[Task instructions] Every line below is to be quoted exactly, with nothing added or dropped.

• • • •

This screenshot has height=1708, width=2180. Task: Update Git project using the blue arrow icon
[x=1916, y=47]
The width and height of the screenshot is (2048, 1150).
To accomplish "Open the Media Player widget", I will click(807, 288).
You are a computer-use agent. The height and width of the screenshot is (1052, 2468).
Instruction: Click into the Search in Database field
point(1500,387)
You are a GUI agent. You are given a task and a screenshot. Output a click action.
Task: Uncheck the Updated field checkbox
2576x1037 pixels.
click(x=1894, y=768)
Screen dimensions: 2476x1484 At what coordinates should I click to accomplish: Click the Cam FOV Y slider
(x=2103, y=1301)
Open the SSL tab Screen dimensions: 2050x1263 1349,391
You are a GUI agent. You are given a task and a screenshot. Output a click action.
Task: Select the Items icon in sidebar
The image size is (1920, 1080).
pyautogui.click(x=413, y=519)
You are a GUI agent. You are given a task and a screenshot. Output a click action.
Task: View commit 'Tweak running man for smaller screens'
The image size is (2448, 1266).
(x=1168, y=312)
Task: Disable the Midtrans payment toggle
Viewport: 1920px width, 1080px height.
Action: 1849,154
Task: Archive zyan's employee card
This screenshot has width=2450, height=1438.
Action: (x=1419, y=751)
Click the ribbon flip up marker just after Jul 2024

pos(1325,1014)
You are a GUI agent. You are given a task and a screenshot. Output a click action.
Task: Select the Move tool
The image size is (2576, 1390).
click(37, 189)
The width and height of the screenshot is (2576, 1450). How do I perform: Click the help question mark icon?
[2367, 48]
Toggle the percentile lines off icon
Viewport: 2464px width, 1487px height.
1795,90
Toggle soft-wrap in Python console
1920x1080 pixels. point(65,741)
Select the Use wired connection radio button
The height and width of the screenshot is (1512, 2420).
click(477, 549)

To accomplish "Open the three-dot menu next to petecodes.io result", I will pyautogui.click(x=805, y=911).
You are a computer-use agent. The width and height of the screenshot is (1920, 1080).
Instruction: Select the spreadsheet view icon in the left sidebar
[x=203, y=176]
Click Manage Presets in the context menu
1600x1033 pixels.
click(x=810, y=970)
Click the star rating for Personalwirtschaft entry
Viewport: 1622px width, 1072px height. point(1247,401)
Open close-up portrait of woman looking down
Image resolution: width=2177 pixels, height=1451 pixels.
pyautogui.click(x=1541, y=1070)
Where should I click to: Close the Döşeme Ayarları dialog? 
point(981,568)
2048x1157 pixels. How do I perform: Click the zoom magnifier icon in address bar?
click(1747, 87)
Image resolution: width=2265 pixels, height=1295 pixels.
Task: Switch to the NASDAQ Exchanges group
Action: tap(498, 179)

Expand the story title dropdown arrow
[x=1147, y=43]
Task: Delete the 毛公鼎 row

• • • •

[Solution to the problem]
This screenshot has height=1708, width=2180. Task: Update Git project using the blue arrow icon
[x=1916, y=47]
The width and height of the screenshot is (2048, 1150).
To accomplish "Open the Media Player widget", I will click(807, 288).
You are a computer-use agent. The height and width of the screenshot is (1052, 2468).
Instruction: Click into the Search in Database field
point(1500,387)
You are a GUI agent. You are given a task and a screenshot. Output a click action.
Task: Uncheck the Updated field checkbox
2576x1037 pixels.
click(x=1894, y=768)
Screen dimensions: 2476x1484 At what coordinates should I click to accomplish: Click the Cam FOV Y slider
(x=2103, y=1301)
Open the SSL tab Screen dimensions: 2050x1263 1349,391
You are a GUI agent. You are given a task and a screenshot. Output a click action.
Task: Select the Items icon in sidebar
The image size is (1920, 1080).
pyautogui.click(x=413, y=519)
You are a GUI agent. You are given a task and a screenshot. Output a click action.
Task: View commit 'Tweak running man for smaller screens'
The image size is (2448, 1266).
(x=1168, y=312)
Task: Disable the Midtrans payment toggle
Viewport: 1920px width, 1080px height.
Action: 1849,154
Task: Archive zyan's employee card
This screenshot has width=2450, height=1438.
Action: (x=1419, y=751)
Click the ribbon flip up marker just after Jul 2024

pos(1325,1014)
You are a GUI agent. You are given a task and a screenshot. Output a click action.
Task: Select the Move tool
The image size is (2576, 1390).
click(37, 189)
The width and height of the screenshot is (2576, 1450). How do I perform: Click the help question mark icon?
[2367, 48]
Toggle the percentile lines off icon
Viewport: 2464px width, 1487px height.
1795,90
Toggle soft-wrap in Python console
1920x1080 pixels. point(65,741)
Select the Use wired connection radio button
The height and width of the screenshot is (1512, 2420).
click(477, 549)

To accomplish "Open the three-dot menu next to petecodes.io result", I will pyautogui.click(x=805, y=911).
You are a computer-use agent. The width and height of the screenshot is (1920, 1080).
Instruction: Select the spreadsheet view icon in the left sidebar
[x=203, y=176]
Click Manage Presets in the context menu
1600x1033 pixels.
click(x=810, y=970)
Click the star rating for Personalwirtschaft entry
Viewport: 1622px width, 1072px height. point(1247,401)
Open close-up portrait of woman looking down
Image resolution: width=2177 pixels, height=1451 pixels.
pyautogui.click(x=1541, y=1070)
Where should I click to: Close the Döşeme Ayarları dialog? 
point(981,568)
2048x1157 pixels. How do I perform: Click the zoom magnifier icon in address bar?
click(1747, 87)
Image resolution: width=2265 pixels, height=1295 pixels.
Task: Switch to the NASDAQ Exchanges group
Action: tap(498, 179)

Expand the story title dropdown arrow
[x=1147, y=43]
Task: Delete the 毛公鼎 row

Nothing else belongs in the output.